It’s a sad fact, but these days hacking threats don’t just emerge from private criminal networks. Since the Edward Snowden revelations emerged, we’ve known that governments across the world have an interest in monitoring our activities and logging our data. That’s definitely a form of “hacking”, and potentially one which can destroy our fragile democracies.

Anyone with a passing interest in online privacy and security should take steps to neutralize official eavesdropping. And doing so is easier than you might think.

Even the world’s elite security agencies struggle to handle 256-bit AES encryption – the gold standard used by the best Virtual Private Networks. With a VPN installed, your online activity will essentially be invisible to the NSA or MI6 – or the Chinese government for that matter.

5. Protect yourself against data leaks

Some of the worst hacks of the past few years haven’t targeted individuals. They have gone for the motherlode: major corporations with awful security measures.
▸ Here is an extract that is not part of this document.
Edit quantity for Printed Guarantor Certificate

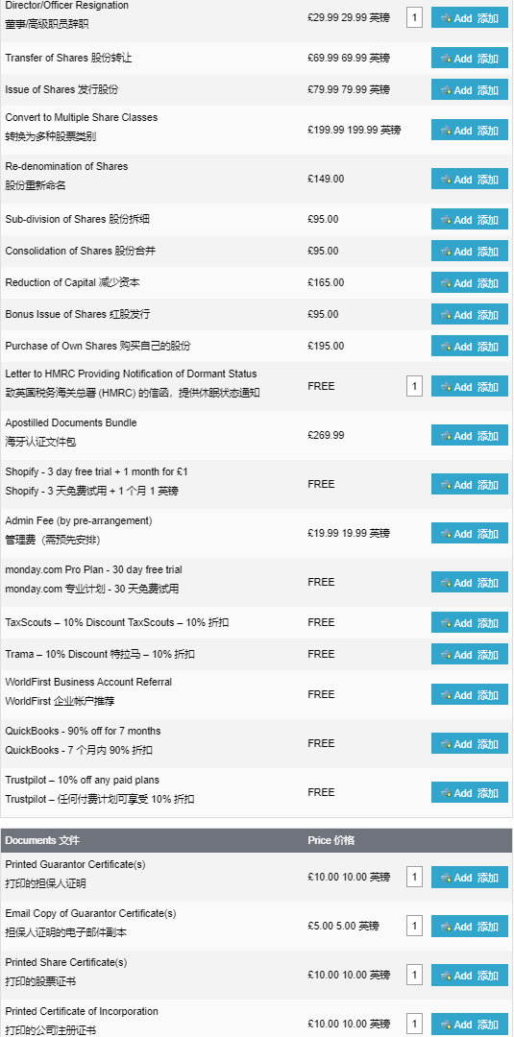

In 2018, companies as diverse as British Airways, Marriott Hotels, Facebook, and Panera all announced that their systems had been hacked. In all cases, millions of innocent customers were plunged into uncertainty. And that shouldn’t be the case.

So what can you do? Strong password security helps. If you regularly change your passwords and use hard-to-crack terms, data leaks are less likely to affect your key accounts. So using a password manager helps.

And encrypting data with a VPN is also a big help. Often, the information in data leaks is incomplete. But it’s enough to start building profiles of vulnerable targets. In that case, people with VPNs will look much less appealing.